Fiona Banner aka The Vanity Press, Shiraz Bayjoo, Blue Curry, Newell Harry, Himali Singh Soin, Alberta Whittle

Language, identity, ownership within the global post-colonial world are at the heart of this group exhibition at Copperfield Gallery. The title of the show refers to the medieval practice of depicting dragons on unfamiliar areas of maps. It stands as a reference to our bias and the need to unlearn colonial attitudes that underpin the way we live.

Alberta Whittle's Palavar (2019) comprises a large pink conch shell with a bronze tongue, perhaps a lost mother tongue. Tight blue rubber bands seem to hold the shell together, wrapped in a light blue hoodie decorated with cowrie shells. The whole composition sits on the jawbones of a cow. On the wall above sits a mouthless mask, signalling the impossibility of talking about difficult truths.

The objects have different meanings. The beautiful conch reminiscent of the Caribbean Sea was used to give signals of rebellion in plantations. The blue band refers to the rubber plantations of Barbados. The jaw of a ruminant animal refers to mastication, a term used to describe the first process of making rubber while also referring to the importation of sheep and cows to the Caribbean.

The term 'palaver' originates from the Portuguese "palavra", meaning "word". In many parts of Africa it refers to the custom of conflict resolution, bringing together separate parties to talk and thrash out a compromise, adding in a layer of complexity with the legacy of the slave trade. The mask above refers to the artist's individual and ancestral traumas and experiences; the difficulty of forging an identity within the complexity of being many things at once.

Shiraz Bayjoo’s Politique des Races (politics of race) part three (2019) explores Madagascar’s history with the slave trade and the fight for independence during the Second World War. On the left-hand side stand three women, queens of the Sakalava nomadic kingdoms of northern Madagascar, which had slave trading networks with the French East India company. On the external panels two black soldiers on horses stand slightly behind two white French officials; oppressors and oppressed standing together and further complicating the complexity of resilience, race and identity. Lemurs and Water Bananas are represented on the sides of the panel. Endemic to Madagascar, these were often eaten during famines and wars. the natural elements that are represented in this work stand as a sentient witnesses of oppression and resistance.
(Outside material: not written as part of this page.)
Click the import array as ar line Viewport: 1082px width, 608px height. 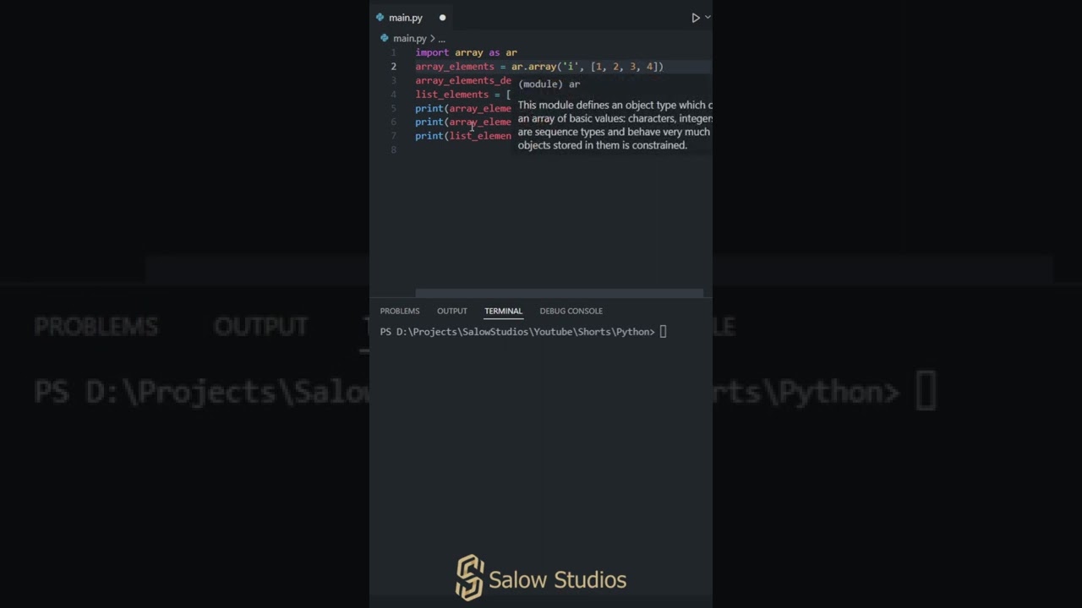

Nature is central to Himali Singh Soin’s video we are opposite like that, 2019 which explores Victorian England’s fear of the return of a glacial epoch. It mixes early footage of the Arctic with images taken from Victorian magazines, together with a poetic reading and a soundscape by a string quartet. Images of polar bears invading parks and a frozen Thames under London Bridge force humans away from the city. “For historians, the present has lost itself over time” says the voice, referencing a “distance from one another” – and distance from our land in the current climate crisis.

A small scall sea painting by Fiona Banner aka The Vanity Press plays with the traditional grandeur of traditional seascape paintings. Banner presents a humble depiction of the sea, Full Stop Seascape: Kagena (fallen), 2019. The stop in the middle of the sea stands both as a border and a point of arrival for migrants that choose to cross the Mediterranean, infusing the sea with political implication.

The violence and agitation of migration is expressed at the opposite end of the gallery with Newell Harry's Untitled (Palm Island Coconut / Rough), (2011), a woven pandamus carpet typical in the Southern Pacific islands. While the first part of the title refers to elements expected by mass tourism, the second part of the work, rough, gives a violent addition, accompanying dislocation and exchanges and creating a dialogue with the loaded works of Bayjoo and Whittle.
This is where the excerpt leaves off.